Brève 2015 – Errance syrienne en zone d’attente
20 décembre 2014
Huit ressortissants syriens arrivent à l’aéroport de Roissy-Charles de Gaulle pour rejoindre leur famille et leurs amis réfugiés en Allemagne et en Suède, principaux pays européens d’accueil de Syriens. Ayant voyagé avec des faux passeports israéliens et ne voulant pas demander l’asile en France, l’entrée sur le territoire leur est refusée. Ils sont alors placés en zone d’attente et peuvent à tout moment être renvoyés vers leur ville de provenance, Santiago du Chili. N’étant pas plus admissibles au Chili qu’ils ne le sont en France, les maintenir en zone d’attente signifie donner le feu vert à un renvoi vers leur point de départ, probablement vers le Liban ou la Turquie. Ces pays, limitrophes de la Syrie, sont réputés pour leur « excellent » accueil des Syriens et Palestiniens de Syrie. Ils se retrouvent soit entassés dans des camps de réfugiés aux places limitées où la sécurité n’est pas assurée, soit en situation irrégulière, sans droit au séjour.
Après quatre jours passés en zone d’attente, les maintenus sont présentés devant le juge des libertés et de la détention. Ce dernier se prononce sur la prolongation ou non de leur maintien. Le juge sera amené à se prononcer de nouveau 8 jours plus tard si la première audience se solde par un maintien et s’ils ne sont pas renvoyés d’ici là.
Les Syriens ne sont pas libérés, à aucun de leurs passages devant le juge. Pourtant, ils ont assisté à la libération d’autres Syriens. En effet, le passage de Syriens devant le juge des libertés et de la détention s’avère particulier. En général, une personne voyageant avec de faux documents n’est pas admissible sur le territoire. Cependant, pour des raisons humanitaires, les juges ont tendance à libérer les Syriens sous deux conditions. Il est tout d’abord impératif que la personne puisse prouver sa nationalité syrienne. Ce n’est pourtant pas chose facile car beaucoup de Syriens voyagent avec des faux documents et abandonnent derrière eux leurs papiers d’identité. Ils doivent ensuite apporter la preuve de l’existence des membres de leur famille ou de leurs amis prêts à les prendre en charge dans l’Etat de destination. Certains juges sont plus exigeants que d’autres dans l’appréciation de ces conditions.

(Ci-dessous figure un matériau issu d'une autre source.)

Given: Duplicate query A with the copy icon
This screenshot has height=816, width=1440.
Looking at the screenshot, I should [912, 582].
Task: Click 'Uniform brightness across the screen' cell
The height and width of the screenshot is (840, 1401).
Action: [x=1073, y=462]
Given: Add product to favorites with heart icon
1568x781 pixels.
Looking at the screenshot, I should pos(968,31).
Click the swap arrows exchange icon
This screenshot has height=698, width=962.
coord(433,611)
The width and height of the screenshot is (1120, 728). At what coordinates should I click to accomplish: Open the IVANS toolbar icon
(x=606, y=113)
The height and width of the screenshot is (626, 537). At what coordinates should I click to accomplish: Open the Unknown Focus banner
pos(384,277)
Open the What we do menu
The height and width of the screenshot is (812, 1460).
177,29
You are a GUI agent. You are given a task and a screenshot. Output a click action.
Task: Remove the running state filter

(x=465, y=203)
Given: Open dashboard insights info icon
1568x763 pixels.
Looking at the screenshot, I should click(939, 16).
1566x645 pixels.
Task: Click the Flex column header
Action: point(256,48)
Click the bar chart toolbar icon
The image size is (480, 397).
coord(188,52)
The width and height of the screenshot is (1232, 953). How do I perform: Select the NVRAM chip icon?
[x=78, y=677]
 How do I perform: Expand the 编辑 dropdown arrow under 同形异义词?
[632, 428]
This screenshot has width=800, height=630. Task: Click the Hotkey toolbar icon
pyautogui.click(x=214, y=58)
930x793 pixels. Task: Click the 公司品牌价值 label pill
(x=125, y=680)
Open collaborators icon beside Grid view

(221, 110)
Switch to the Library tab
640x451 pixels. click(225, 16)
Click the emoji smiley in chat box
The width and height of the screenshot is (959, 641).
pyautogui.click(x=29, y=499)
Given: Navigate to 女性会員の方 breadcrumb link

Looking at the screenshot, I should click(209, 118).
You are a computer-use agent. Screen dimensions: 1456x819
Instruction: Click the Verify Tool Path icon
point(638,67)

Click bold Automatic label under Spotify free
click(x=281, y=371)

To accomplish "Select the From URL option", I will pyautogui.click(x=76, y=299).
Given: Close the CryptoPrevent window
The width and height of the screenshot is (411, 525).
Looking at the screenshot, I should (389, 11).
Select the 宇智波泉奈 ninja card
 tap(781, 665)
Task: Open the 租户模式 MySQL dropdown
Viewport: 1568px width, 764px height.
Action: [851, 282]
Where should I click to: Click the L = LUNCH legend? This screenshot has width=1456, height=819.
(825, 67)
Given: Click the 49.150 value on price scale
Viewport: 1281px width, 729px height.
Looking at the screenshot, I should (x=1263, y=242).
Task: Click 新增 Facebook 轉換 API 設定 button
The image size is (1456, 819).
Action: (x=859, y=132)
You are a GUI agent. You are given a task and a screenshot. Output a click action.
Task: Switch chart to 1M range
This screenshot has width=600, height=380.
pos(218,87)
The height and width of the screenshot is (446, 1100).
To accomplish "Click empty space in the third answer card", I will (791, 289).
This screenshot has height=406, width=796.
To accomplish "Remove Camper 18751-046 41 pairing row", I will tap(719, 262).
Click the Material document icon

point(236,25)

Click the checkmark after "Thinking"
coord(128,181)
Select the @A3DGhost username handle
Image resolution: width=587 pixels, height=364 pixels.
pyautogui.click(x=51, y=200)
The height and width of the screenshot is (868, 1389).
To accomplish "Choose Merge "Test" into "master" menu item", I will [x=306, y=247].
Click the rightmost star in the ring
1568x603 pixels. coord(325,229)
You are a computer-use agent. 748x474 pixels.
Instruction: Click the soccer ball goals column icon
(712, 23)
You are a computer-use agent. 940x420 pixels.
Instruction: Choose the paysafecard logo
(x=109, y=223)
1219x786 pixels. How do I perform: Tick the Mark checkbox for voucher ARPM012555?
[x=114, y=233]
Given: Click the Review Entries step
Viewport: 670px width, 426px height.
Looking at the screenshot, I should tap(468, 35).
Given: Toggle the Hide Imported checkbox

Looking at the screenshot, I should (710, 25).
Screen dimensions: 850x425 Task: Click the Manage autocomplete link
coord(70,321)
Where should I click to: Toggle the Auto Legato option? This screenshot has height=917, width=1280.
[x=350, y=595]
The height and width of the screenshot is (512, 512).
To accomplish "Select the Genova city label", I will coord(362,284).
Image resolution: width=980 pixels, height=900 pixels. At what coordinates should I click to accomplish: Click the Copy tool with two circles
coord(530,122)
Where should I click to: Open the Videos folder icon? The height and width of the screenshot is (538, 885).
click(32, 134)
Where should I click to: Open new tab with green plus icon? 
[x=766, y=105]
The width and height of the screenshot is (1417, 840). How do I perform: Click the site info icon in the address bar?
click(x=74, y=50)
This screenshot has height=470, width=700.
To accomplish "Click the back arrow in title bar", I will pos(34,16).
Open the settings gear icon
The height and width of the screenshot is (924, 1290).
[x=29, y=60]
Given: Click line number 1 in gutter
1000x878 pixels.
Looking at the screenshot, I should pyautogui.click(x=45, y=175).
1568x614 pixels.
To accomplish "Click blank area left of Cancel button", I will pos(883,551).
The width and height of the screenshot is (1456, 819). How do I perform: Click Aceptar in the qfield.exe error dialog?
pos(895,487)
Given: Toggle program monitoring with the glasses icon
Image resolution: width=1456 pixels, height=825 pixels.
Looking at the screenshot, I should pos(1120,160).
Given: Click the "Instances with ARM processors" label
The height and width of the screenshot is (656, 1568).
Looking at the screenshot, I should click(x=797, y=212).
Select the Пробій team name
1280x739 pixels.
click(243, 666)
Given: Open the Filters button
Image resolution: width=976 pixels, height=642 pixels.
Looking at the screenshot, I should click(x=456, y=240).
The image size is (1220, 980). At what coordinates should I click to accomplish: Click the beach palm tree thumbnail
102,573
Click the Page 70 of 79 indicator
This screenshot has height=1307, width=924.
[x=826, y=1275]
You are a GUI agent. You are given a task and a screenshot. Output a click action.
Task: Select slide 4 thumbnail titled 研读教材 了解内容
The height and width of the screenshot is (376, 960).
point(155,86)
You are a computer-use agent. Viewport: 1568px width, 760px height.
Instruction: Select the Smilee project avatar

Tout espoir de libération judiciaire envolé, les Syriens n’ont plus que la patience pour seule alliée. Ils « espèrent » maintenant atteindre le délai maximal légal de maintien en zone d’attente, 20 jours, période durant laquelle ils subissent de nombreuses tentatives d’embarquement vers le Chili. A cela s’ajoute leurs refus répétés de donner leurs empreintes aux policiers. Ils ont peur que cela impacte sur leurs demandes d’asile futures en Allemagne et en Suède.
Le refus d’embarquer peut entraîner des conséquences très sérieuses. En effet, tout maintenu s’expose à des poursuites pénales ou à la mobilisation d’une escorte pour les forcer à embarquer, pieds et mains liés éventuellement. Les poursuites pénales peuvent mener, au mieux, à une garde-à-vue suivie d’une libération avec un rappel à la loi, au pire à une condamnation par le tribunal correctionnel à une peine de prison et une interdiction du territoire.
C’est au système pénal français que les Syriens ont affaire. Ils se retrouvent tous en garde à vue après leur dix-septième, dix-huitième et même dix-neuvième jour de maintien en zone d’attente.
8 janvier 2015
Le groupe d’amis entre sur le territoire français après 10 heures de garde à vue. Chacun reprend alors sa route tant bien que mal. Deux d’entre eux subissent une arrestation par la police Allemande en tentant de rejoindre l’Allemagne en train. Malgré tout, ils parviennent à déposer leur demande d’asile. De même pour deux de leurs amis qui atteignent la Suède et y déposent leur demande d’asile.
Destination atteinte ou non, les Syriens se souviendront sans doute toujours de leur arrivée aux frontières de l’Europe, aux prises avec un système arbitraire et complexe.